Department of Neurosurgery, The First Affiliated Hospital of Zhengzhou University, Zhengzhou, Henan, P. R. China.
Henan Key Laboratory of Neurorestoratology, The First Affiliated Hospital of Xinxiang Medical University, Weihui, Henan, P. R. China.
Brain Behav. 2021 Nov;11(11):e2376. doi: 10.1002/brb3.2376. Epub 2021 Oct 17.
Early brain injury (EBI) plays a key role in the devastating outcomes after subarachnoid hemorrhage (SAH). Autophagy and apoptosis may share a common molecular inducer that regulates the process of cell death. FoxO1, as a key regulator of neuronal autophagy which is involved in apoptosis, has not been reported in SAH rats. This work was to investigate the protective and anti-inflammatory effects of FoxO1 on EBI after SAH by regulating autophagy.
In this study, we constructed the SAH model. In experiment I, low dose (50 μl of 1 × 10 IU/ml) or high dose (50 μl of 1 × 10 IU/ml) of FoxO1 gene overexpressed adenovirus vector was injected into the lateral ventricle of rats before SAH. In experiment II, we reported the effect of FoxO1 overexpress on nerve function recovery, oedema, BBB leakage, neuronal death in rats after SAH through autophagy regulation. Post-SAH evaluation included neurological function score, brain water content, evans blue exosmosis, pathological changes, inflammatory response and apoptosis.

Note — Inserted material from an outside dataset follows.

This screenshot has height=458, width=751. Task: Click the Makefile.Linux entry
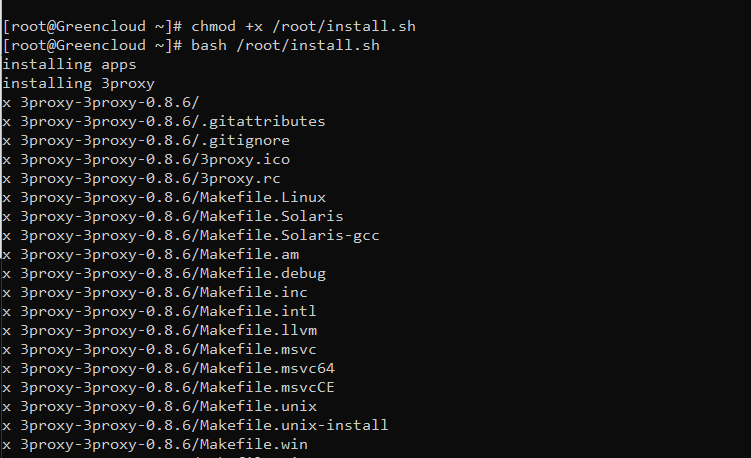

The experiment I showed that either low or high dose of ad-FoxO1 could significantly improve nerve function, reduce cerebral water content and reduce blood-brain barrier (BBB) destruction in rats, indicating that ad-FoxO1 had a protective effect on brain injury in rats EBI after SAH. In addition, ad-FoxO1 promoted autophagy in rat hippocampal tissue, as evidenced by accumulation of LC3II/I and Beclin-1 and degradation of p62. Furthermore, ad-FoxO1 inhibited the inflammatory response and apoptosis of rat hippocampal neurons after SAH. The experiment II showed that both ad-FoxO1 and rapamycin attenuated the injury of nerve function in rats after SAH, and this synergistic effect further reduced cerebral edema and evansblue extravasation, decreased hippocampus neuronal cell apoptosis, and declined inflammatory response. However, this was contrary to the results of chloroquine. These findings suggested that FoxO1 regulated the neural function of EBI after SAH through the autophagy pathway.
The findings in this study was beneficial for identifying the novel therapeutic target for the treatment of SAH.
蛛网膜下腔出血 (SAH) 后早期脑损伤 (EBI) 起着至关重要的作用。自噬和细胞凋亡可能具有调节细胞死亡过程的共同分子诱导剂。FoxO1 作为参与细胞凋亡的神经元自噬的关键调节剂,在 SAH 大鼠中尚未见报道。本研究旨在通过调节自噬,探讨 FoxO1 对 SAH 后 EBI 的保护和抗炎作用。
在这项研究中,我们构建了 SAH 模型。在实验 I 中,在 SAH 前将低剂量(50 μl 1×10 IU/ml)或高剂量(50 μl 1×10 IU/ml)FoxO1 基因过表达腺病毒载体注入大鼠侧脑室。在实验 II 中,我们通过调节自噬报告了 FoxO1 过表达对 SAH 后大鼠神经功能恢复、脑水肿、BBB 渗漏、神经元死亡的影响。SAH 后评估包括神经功能评分、脑水含量、伊文思蓝渗出、病理变化、炎症反应和细胞凋亡。
实验 I 表明,低剂量或高剂量的 ad-FoxO1 均可显著改善大鼠神经功能,降低脑含水量,减轻血脑屏障(BBB)破坏,表明 ad-FoxO1 对大鼠 SAH 后 EBI 具有保护作用。此外,ad-FoxO1 促进了大鼠海马组织中的自噬,表现为 LC3II/I 和 Beclin-1 的积累和 p62 的降解。此外,ad-FoxO1 抑制了大鼠海马神经元 SAH 后的炎症反应和细胞凋亡。实验 II 表明,ad-FoxO1 和雷帕霉素均能减轻大鼠 SAH 后神经功能的损伤,这种协同作用进一步降低了脑水肿和伊文思蓝外渗,减少了海马神经元细胞凋亡,降低了炎症反应。然而,这与氯喹的结果相反。这些发现表明,FoxO1 通过自噬途径调节 SAH 后神经功能。
本研究的结果有助于确定治疗 SAH 的新治疗靶点。